The classical laissez-faire theory is not practised anywhere; even in the most liberal capitalist economies industries are still subject to regulation. A regulator is there to oversee the activities of operators or players in the industry under its supervision, ensure the efficient supply of quality products and check the exploitation of users of the products. Unfortunately, most regulators in Nigeria do none of such. Almost in all sectors, the Nigerian consumer or customer is abandoned to the whims and caprices of rapacious operators. More worrisome is that this issue hardly bothers the relevant committees of our “representatives” at the National Assembly. For instance, the complaints of impoverished Nigerians over poor but exploitative mobile telephone services in the country remain unaddressed by the appropriate authorities.

As an undergraduate at the University of Nigeria Nsukka, I offered courses on Law of Banking, Banking Methods & Process and even wrote my LL.B Project on “Bank Failure in Nigeria: The Legal Perspectives”, yet I make no pretensions to expertise in banking and finance. Thus, any misconception here should be excused. This, nonetheless, is without prejudice to the fact that this essay is based on personal experiences and reliable information. I now face the thrust of my write-up.

There are daily reports of how Nigerian banks rip off their customers through various charges and practices. And, repeatedly, these customers complain and cry out for appropriate regulatory intervention. Unfortunately, their complaints seem to fall on deaf ears, for I am unaware of any positive regulatory action in response thereto. Emboldened by regulatory inaction and indifference (which suggest tacit approval), many Nigerian banks now engage in more exploitative practices. The categories of such predatory bank practices are unfolded daily.

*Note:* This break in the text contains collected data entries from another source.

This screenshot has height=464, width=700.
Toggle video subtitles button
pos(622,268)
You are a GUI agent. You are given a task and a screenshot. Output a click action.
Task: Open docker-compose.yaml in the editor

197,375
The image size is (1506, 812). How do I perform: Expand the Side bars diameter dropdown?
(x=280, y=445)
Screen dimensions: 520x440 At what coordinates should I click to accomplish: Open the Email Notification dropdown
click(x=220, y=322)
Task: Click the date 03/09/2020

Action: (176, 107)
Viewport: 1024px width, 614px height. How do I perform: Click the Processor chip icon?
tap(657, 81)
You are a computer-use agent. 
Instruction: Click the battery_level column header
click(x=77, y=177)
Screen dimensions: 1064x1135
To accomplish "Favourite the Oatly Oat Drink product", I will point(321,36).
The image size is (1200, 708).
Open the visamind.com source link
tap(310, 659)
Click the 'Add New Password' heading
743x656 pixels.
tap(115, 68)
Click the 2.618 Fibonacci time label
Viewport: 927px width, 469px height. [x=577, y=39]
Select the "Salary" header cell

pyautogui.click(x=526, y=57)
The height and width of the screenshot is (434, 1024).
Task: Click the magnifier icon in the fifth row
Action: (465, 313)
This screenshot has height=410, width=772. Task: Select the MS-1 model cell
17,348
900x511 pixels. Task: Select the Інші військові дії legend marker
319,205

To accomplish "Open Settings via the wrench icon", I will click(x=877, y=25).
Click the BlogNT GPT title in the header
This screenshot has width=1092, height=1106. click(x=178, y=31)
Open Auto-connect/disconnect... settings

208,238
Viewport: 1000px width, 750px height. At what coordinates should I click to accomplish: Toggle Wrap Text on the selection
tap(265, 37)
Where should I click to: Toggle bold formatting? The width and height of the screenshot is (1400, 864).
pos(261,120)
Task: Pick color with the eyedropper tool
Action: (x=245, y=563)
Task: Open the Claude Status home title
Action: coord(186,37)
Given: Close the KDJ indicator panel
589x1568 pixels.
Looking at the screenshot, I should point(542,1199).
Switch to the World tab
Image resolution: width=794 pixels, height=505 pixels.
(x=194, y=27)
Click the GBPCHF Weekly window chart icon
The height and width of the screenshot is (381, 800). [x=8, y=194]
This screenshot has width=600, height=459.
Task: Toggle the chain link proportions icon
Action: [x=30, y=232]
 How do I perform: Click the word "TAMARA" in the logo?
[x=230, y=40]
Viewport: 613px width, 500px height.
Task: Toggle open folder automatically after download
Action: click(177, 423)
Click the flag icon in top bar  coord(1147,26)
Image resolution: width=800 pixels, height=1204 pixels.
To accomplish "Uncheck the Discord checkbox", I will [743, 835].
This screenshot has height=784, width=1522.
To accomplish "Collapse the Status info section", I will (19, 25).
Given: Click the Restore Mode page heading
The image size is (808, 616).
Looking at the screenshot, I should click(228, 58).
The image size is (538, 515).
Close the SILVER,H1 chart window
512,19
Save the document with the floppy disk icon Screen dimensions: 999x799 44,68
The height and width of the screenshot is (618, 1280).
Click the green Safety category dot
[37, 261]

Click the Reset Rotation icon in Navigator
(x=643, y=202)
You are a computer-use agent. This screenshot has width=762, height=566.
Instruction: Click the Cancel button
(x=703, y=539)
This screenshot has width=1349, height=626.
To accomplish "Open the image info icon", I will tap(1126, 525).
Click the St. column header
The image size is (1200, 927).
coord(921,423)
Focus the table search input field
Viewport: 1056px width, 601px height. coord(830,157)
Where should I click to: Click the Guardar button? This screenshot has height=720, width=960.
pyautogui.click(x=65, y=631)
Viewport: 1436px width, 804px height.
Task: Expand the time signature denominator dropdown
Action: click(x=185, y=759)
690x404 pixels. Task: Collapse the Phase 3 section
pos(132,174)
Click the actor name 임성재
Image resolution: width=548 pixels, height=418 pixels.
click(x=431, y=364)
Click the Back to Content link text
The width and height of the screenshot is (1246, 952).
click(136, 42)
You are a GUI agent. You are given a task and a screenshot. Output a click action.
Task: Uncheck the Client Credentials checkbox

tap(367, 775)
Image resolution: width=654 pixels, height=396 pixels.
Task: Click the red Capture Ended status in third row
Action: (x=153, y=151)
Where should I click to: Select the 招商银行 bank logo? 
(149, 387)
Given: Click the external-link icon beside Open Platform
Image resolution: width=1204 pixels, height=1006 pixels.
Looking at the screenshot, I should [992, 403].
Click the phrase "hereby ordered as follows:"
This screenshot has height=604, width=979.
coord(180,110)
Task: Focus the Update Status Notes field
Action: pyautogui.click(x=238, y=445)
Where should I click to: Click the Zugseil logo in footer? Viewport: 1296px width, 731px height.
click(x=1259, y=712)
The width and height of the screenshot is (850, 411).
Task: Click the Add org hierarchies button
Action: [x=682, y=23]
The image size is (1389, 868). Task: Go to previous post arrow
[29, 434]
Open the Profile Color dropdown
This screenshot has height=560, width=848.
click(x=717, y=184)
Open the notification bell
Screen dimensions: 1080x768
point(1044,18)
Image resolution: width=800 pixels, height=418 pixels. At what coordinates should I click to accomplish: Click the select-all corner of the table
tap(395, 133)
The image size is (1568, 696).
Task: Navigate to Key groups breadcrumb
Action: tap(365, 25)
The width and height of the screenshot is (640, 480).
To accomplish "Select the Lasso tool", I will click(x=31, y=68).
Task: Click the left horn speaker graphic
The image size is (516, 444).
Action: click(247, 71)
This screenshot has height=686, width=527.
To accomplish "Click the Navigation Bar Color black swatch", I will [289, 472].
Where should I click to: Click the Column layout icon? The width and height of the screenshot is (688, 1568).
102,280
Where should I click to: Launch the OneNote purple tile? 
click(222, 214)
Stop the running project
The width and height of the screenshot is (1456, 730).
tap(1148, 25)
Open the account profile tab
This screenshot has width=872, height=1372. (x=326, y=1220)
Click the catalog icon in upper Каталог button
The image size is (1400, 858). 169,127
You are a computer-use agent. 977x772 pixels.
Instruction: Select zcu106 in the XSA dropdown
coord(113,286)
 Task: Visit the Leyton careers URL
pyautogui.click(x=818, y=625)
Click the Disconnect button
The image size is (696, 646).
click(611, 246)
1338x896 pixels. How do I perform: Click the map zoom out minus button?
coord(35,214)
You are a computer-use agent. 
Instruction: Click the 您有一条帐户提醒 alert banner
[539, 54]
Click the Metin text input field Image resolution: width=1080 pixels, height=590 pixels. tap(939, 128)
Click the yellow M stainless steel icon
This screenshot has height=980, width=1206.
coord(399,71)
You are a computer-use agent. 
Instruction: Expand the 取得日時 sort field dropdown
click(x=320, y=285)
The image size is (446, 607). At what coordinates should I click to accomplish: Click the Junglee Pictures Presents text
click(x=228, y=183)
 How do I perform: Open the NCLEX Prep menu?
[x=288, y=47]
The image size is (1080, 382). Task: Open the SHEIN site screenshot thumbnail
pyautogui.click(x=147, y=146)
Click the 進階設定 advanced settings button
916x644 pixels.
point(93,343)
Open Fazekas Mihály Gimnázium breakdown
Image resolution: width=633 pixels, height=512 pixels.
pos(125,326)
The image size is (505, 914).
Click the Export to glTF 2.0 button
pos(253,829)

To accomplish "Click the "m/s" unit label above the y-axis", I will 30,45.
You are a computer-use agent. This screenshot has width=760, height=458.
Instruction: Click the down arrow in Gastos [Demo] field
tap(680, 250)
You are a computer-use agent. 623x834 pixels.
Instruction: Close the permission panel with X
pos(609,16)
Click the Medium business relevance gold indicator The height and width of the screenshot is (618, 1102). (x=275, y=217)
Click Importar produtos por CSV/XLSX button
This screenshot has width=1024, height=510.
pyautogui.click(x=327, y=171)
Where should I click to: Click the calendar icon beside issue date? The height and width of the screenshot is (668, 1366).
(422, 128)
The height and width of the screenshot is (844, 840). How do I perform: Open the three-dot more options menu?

Normally, when a customer secures loan from a bank, the latter fixes a negotiated lending rate based on the prevailing interest rate approved by the apex bank. Any change in the interest rate should be brought to the notice of the borrower except otherwise agreed. In Nigeria, however, the lending rate is rarely negotiated and, when it is reviewed upwards by the Central Bank of Nigeria (CBN), the average bank automatically applies the new rate to the outstanding loan without notifying the borrower. Ironically, the same bank hides the fact of any downward review of the lending rate from its mostly uninformed customer, thereby illegally subjecting him to a higher interest regime.

Often, what bank staff present to a prospective borrower during loan negotiations as the total charges become hydra-headed once he swallows the bait. While processing loans, Nigerian banks impose on borrowers both “processing” and “administrative” fees which are duplicates. Again, they charge borrowers and corporate customers higher than what they pay lawyers to conduct searches at land and company registries. I believe that the interest rates Nigerian banks perfunctorily display at their offices and report to CBN per section 23 of the Banks and Other Financial Institutions Act (BOFIA, Chapter B3, Laws of the Federation of Nigeria 2004) are different from what most of them impose on customers. To verify this, CBN may wish to randomly obtain and examine depositors/borrowers account statements from banks.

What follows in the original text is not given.